Under the new law, the contract between the local Primary Care Trust (PCT), which, for example, orders the hip replacement for Mrs Smith, and the Hospital Trust, which carries out the operation, will become legally enforceable. At present, PCTs enter into ‘NHS Contracts’ with hospitals to deliver elective surgery, outpatients appointments and the full range of services. These aren’t legally enforceable agreements because it’s just moving money around the public sector. If either side runs out of money, they scratch their heads and try to sort it out.

This will all change under the new system. A foundation hospital will be in the same position as any other arm’s-length contractor to the PCT. The price for a hip replacement will be fixed at the start of the year on a call-off contract. The PCT will pay no more, and be able to pay no less. And with the patient able to choose where to go, the hospitals with the lowest waiting times and best outcomes are in the driving seats. That means the hospital has to perform and the PCT has to pay – with legally enforceable obligations on both sides.

Putting this into context, one of the core complaints about Railtrack was the creation of a myriad of competing legal obligations between different parts of the rail system, which meant that everything was someone else’s legal responsibility. So, when things went wrong, it was inevitably someone else’s fault. This was a ‘Not me, Guv’ approach to management. Despite the fragmentation caused by Kenneth Clarke’s reforms in the early 90s, non-legally binding NHS contracts have avoided this in the health service. It is still reasonably clear who is supposed to do what.

But who is going to write the contracts between PCTs and foundation hospitals? The Department of Health is working on a set form and is likely to say to the part of the NHS that it still controls: “Thou shalt only enter into contracts on these terms”, and surprise, surprise, all the risks pass to the hospitals under the draft.

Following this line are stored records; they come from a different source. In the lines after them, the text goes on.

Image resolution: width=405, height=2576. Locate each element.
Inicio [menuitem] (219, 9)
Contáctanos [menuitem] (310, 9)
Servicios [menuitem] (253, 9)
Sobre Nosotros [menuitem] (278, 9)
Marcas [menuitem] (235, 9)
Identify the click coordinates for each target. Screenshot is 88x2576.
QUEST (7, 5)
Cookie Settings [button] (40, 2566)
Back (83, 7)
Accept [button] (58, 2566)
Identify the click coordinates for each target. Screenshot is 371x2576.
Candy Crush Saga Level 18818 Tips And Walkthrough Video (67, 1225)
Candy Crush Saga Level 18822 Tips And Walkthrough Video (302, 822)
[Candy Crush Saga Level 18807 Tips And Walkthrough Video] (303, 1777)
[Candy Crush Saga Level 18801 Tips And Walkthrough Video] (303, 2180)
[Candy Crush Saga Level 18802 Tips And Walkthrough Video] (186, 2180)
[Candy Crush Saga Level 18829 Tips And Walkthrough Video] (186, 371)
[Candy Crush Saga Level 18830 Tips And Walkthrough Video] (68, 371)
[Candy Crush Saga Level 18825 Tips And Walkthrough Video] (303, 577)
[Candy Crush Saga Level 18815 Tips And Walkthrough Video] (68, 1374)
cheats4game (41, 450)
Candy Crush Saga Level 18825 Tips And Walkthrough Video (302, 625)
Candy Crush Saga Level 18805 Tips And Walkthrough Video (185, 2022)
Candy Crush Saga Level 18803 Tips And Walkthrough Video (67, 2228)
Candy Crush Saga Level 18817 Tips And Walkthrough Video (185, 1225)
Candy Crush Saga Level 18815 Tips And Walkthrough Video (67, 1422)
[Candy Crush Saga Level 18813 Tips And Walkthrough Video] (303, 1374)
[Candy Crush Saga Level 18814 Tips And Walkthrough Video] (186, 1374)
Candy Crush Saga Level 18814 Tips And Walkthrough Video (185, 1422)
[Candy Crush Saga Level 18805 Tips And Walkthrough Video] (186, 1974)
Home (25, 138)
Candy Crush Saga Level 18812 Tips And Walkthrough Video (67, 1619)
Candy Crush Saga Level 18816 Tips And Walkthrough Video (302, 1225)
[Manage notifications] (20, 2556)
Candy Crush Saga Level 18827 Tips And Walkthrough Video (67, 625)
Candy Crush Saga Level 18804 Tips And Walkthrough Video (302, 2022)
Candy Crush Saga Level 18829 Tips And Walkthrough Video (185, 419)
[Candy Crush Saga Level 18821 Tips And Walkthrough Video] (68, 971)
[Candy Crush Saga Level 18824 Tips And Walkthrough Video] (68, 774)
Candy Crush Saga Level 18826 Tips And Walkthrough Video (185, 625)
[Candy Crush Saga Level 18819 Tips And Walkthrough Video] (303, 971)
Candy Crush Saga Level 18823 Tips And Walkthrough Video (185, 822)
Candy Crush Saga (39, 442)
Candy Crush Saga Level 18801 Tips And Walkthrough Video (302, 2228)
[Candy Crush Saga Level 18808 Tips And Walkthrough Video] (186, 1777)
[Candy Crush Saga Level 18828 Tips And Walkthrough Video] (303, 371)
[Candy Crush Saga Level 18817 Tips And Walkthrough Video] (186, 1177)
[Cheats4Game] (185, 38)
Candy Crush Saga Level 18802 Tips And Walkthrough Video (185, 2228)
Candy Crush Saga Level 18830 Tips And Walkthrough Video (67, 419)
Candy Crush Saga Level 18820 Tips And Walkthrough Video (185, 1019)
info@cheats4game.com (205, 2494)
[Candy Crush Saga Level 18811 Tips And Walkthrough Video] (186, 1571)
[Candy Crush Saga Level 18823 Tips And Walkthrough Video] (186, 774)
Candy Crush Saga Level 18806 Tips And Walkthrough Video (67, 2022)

Foundation hospitals will enjoy extra borrowing powers and the right to enter into joint ventures with third parties. They could use these powers to exploit clinical advances made by their medical staff and to make money for the trust out of private work.

The other area where foundation hospitals are different is over their membership. Like the Co-Op, they will have local people as members.
But will these be representative of the community or is this an excuse for every minority interest, disaffected local faction or crackpot religious sect to sign up all their members and demand the type of interest they would never get in any other democratic system?

The boards of foundation hospitals face a difficult balancing act in making proper use of their freedoms. They have to keep their staff and local communities on board with the developments and, at the same time, make sure they aren’t diverted by unrepresentative minorities of political, religious or ethnic affiliations. It’s a tough call since the members all have legally enforceable rights which they are highly likely to exercise.